● **Exercise task**: Rewrite the rows below with every "dropdown" changed to "drop-down list", leaving everything else unchanged.
=-=-=
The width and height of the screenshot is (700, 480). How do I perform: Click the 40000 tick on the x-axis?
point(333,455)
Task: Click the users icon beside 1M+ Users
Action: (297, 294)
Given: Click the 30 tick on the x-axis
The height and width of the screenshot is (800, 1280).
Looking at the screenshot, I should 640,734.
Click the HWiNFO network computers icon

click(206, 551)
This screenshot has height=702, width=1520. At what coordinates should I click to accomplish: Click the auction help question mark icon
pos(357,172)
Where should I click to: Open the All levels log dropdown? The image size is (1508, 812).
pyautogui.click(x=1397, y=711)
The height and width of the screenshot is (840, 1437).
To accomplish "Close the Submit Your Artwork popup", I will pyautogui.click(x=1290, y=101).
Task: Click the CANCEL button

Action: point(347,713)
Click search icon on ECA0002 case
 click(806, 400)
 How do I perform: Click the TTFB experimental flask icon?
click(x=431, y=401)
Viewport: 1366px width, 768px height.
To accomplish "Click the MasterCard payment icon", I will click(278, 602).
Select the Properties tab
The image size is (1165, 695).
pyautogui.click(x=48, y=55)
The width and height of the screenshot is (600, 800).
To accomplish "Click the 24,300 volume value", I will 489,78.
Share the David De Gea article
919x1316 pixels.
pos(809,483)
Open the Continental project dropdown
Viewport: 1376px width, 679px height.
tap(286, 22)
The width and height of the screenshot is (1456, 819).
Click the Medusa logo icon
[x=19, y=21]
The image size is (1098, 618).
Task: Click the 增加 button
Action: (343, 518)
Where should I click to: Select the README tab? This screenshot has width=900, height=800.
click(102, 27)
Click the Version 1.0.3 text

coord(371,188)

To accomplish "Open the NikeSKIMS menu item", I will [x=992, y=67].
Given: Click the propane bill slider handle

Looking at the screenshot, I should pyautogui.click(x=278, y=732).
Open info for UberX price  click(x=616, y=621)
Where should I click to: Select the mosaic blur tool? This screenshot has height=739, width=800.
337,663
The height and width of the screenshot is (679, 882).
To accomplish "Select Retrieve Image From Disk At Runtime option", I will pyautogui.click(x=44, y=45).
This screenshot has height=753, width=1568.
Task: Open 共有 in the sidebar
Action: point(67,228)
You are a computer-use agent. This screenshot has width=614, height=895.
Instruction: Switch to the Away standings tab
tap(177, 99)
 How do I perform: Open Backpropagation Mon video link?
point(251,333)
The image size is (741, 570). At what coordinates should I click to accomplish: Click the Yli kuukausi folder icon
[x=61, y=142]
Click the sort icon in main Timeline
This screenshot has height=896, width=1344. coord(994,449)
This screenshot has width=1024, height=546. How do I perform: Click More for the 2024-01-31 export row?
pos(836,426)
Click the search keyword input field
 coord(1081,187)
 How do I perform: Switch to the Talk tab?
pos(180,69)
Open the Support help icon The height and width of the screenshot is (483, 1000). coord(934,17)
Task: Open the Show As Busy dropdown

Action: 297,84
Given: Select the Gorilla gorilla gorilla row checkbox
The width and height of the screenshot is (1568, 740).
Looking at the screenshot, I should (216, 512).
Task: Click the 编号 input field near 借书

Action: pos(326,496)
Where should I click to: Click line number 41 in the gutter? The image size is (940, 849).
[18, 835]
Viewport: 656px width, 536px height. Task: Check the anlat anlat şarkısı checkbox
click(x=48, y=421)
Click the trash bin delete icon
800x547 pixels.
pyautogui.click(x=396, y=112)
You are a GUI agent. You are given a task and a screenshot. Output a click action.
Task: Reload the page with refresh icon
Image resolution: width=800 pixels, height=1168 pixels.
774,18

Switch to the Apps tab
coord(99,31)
=-=-=
● **Solution to this problem**:
The width and height of the screenshot is (700, 480). How do I perform: Click the 40000 tick on the x-axis?
point(333,455)
Task: Click the users icon beside 1M+ Users
Action: (297, 294)
Given: Click the 30 tick on the x-axis
The height and width of the screenshot is (800, 1280).
Looking at the screenshot, I should 640,734.
Click the HWiNFO network computers icon

click(206, 551)
This screenshot has height=702, width=1520. At what coordinates should I click to accomplish: Click the auction help question mark icon
pos(357,172)
Where should I click to: Open the All levels log drop-down list? The image size is (1508, 812).
pyautogui.click(x=1397, y=711)
The height and width of the screenshot is (840, 1437).
To accomplish "Close the Submit Your Artwork popup", I will pyautogui.click(x=1290, y=101).
Task: Click the CANCEL button

Action: point(347,713)
Click search icon on ECA0002 case
 click(806, 400)
 How do I perform: Click the TTFB experimental flask icon?
click(x=431, y=401)
Viewport: 1366px width, 768px height.
To accomplish "Click the MasterCard payment icon", I will click(278, 602).
Select the Properties tab
The image size is (1165, 695).
pyautogui.click(x=48, y=55)
The width and height of the screenshot is (600, 800).
To accomplish "Click the 24,300 volume value", I will 489,78.
Share the David De Gea article
919x1316 pixels.
pos(809,483)
Open the Continental project drop-down list
Viewport: 1376px width, 679px height.
tap(286, 22)
The width and height of the screenshot is (1456, 819).
Click the Medusa logo icon
[x=19, y=21]
The image size is (1098, 618).
Task: Click the 增加 button
Action: (343, 518)
Where should I click to: Select the README tab? This screenshot has width=900, height=800.
click(102, 27)
Click the Version 1.0.3 text

coord(371,188)

To accomplish "Open the NikeSKIMS menu item", I will [x=992, y=67].
Given: Click the propane bill slider handle

Looking at the screenshot, I should pyautogui.click(x=278, y=732).
Open info for UberX price  click(x=616, y=621)
Where should I click to: Select the mosaic blur tool? This screenshot has height=739, width=800.
337,663
The height and width of the screenshot is (679, 882).
To accomplish "Select Retrieve Image From Disk At Runtime option", I will pyautogui.click(x=44, y=45).
This screenshot has height=753, width=1568.
Task: Open 共有 in the sidebar
Action: point(67,228)
You are a computer-use agent. This screenshot has width=614, height=895.
Instruction: Switch to the Away standings tab
tap(177, 99)
 How do I perform: Open Backpropagation Mon video link?
point(251,333)
The image size is (741, 570). At what coordinates should I click to accomplish: Click the Yli kuukausi folder icon
[x=61, y=142]
Click the sort icon in main Timeline
This screenshot has height=896, width=1344. coord(994,449)
This screenshot has width=1024, height=546. How do I perform: Click More for the 2024-01-31 export row?
pos(836,426)
Click the search keyword input field
 coord(1081,187)
 How do I perform: Switch to the Talk tab?
pos(180,69)
Open the Support help icon The height and width of the screenshot is (483, 1000). coord(934,17)
Task: Open the Show As Busy drop-down list

Action: 297,84
Given: Select the Gorilla gorilla gorilla row checkbox
The width and height of the screenshot is (1568, 740).
Looking at the screenshot, I should (216, 512).
Task: Click the 编号 input field near 借书

Action: pos(326,496)
Where should I click to: Click line number 41 in the gutter? The image size is (940, 849).
[18, 835]
Viewport: 656px width, 536px height. Task: Check the anlat anlat şarkısı checkbox
click(x=48, y=421)
Click the trash bin delete icon
800x547 pixels.
pyautogui.click(x=396, y=112)
You are a GUI agent. You are given a task and a screenshot. Output a click action.
Task: Reload the page with refresh icon
Image resolution: width=800 pixels, height=1168 pixels.
774,18

Switch to the Apps tab
coord(99,31)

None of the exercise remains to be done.